How Henry VIII's Wives Channel Beyoncé and Avril Lavigne in SIX

February 11, 2020

It’s easy to describe the new musical SIX only by the numbers. It’s about the six women who married Henry VIII, two of whom he divorced and two of whom he had beheaded. It earned five Olivier Award nominations. And it took barely more than a year to get from its smash West End opening to a Chicago tryout to Broadway previews, beginning this month at the Brooks Atkinson Theatre.

But that would leave out the juicy parts: its start in 2017, when a pair of British university students, Lucy Moss and Toby Marlow, wondered what would happen if they turned those 16th-century queens into a girl-power rock group; how their cheeky idea sailed from Cambridge to the Edinburgh Festival Fringe, where it wowed audiences, critics and the producers who would ultimately bring it to London’s West End, Broadway and even the Norwegian Cruise Line.

One of those Olivier nominations went to the choreographer, Carrie-Anne Ingrouille, who got on board in June 2018 for the London production. The Guernsey native has a wildly varied resumé. She’s choreographed for the hip-hop dance-theater group ZooNation, an Olympics ceremony, concert tours and musicals.

SIX
‘s queens are designed to evoke pop-music stars—Catherine of Aragon, Henry’s first, is linked to Beyoncé; Anne Boleyn, who stole him away, alludes to Lily Allen or Avril Lavigne, Ingrouille says. “We had really lengthy discussions about the queen’s character, what she stood for. When I started hearing the music attached to each one,” she adds, “it gave me a clear indication of where the numbers should go. I wanted to make sure that each queen had her own color palette.”

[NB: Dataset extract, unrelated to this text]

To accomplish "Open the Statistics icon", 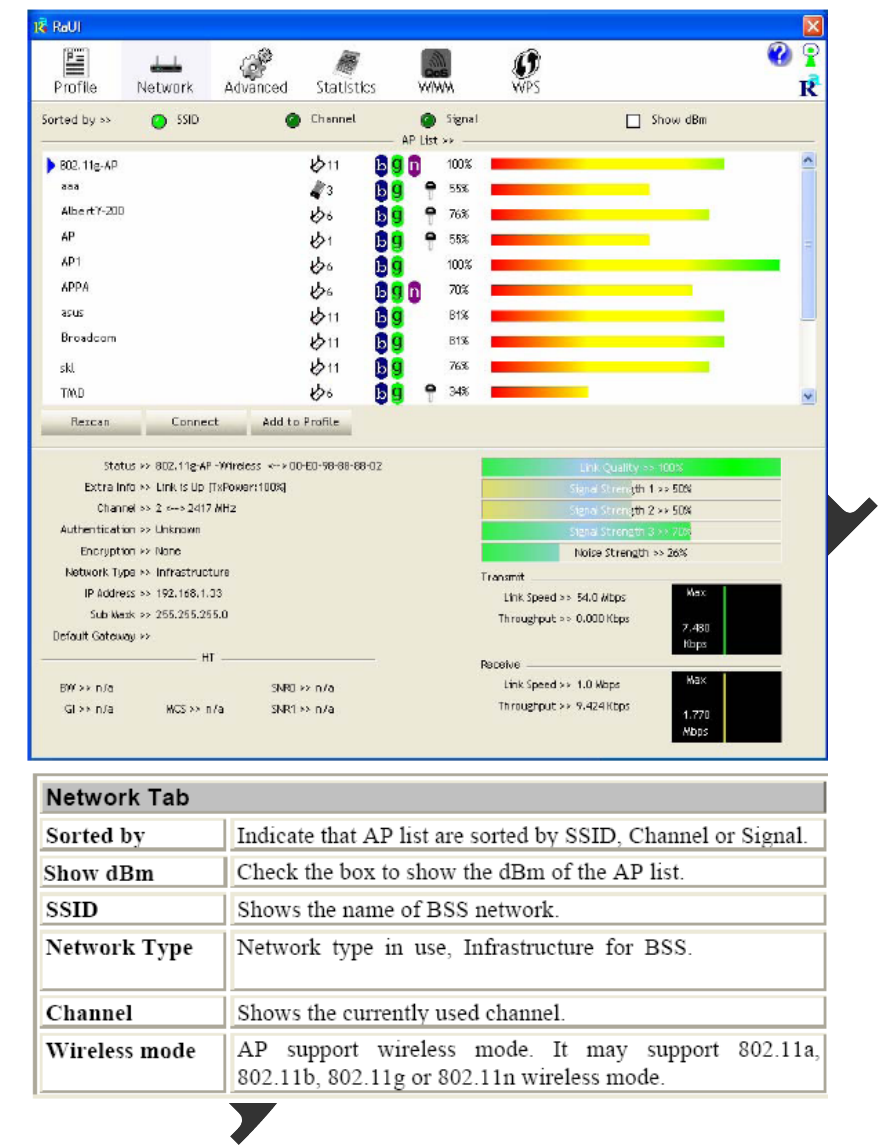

Like the eclectic score, the choreography draws from a variety of genres. “Some of these moves stem from technical jazz, some from house dance, some are more hip-hop based. Some of them are just simply what we call commercial dance over here—a little bit more posey,” Ingrouille says. Finding performers with the dance skills and “the lungs to sing it” makes SIX “a show that’s asking for quite a lot from the people auditioning for it,” she says.

The shipboard cast also contends with the possibility of rough seas, but Ingrouille has that covered—their high-heeled boots come in a slightly lower version for contingencies. “But,” she notes, “it’s not the kind of choreography where you’re going to do a triple pirouette, then kick out into a layout and end in the splits. So they’re able to catch themselves if the weather’s proving tricky.”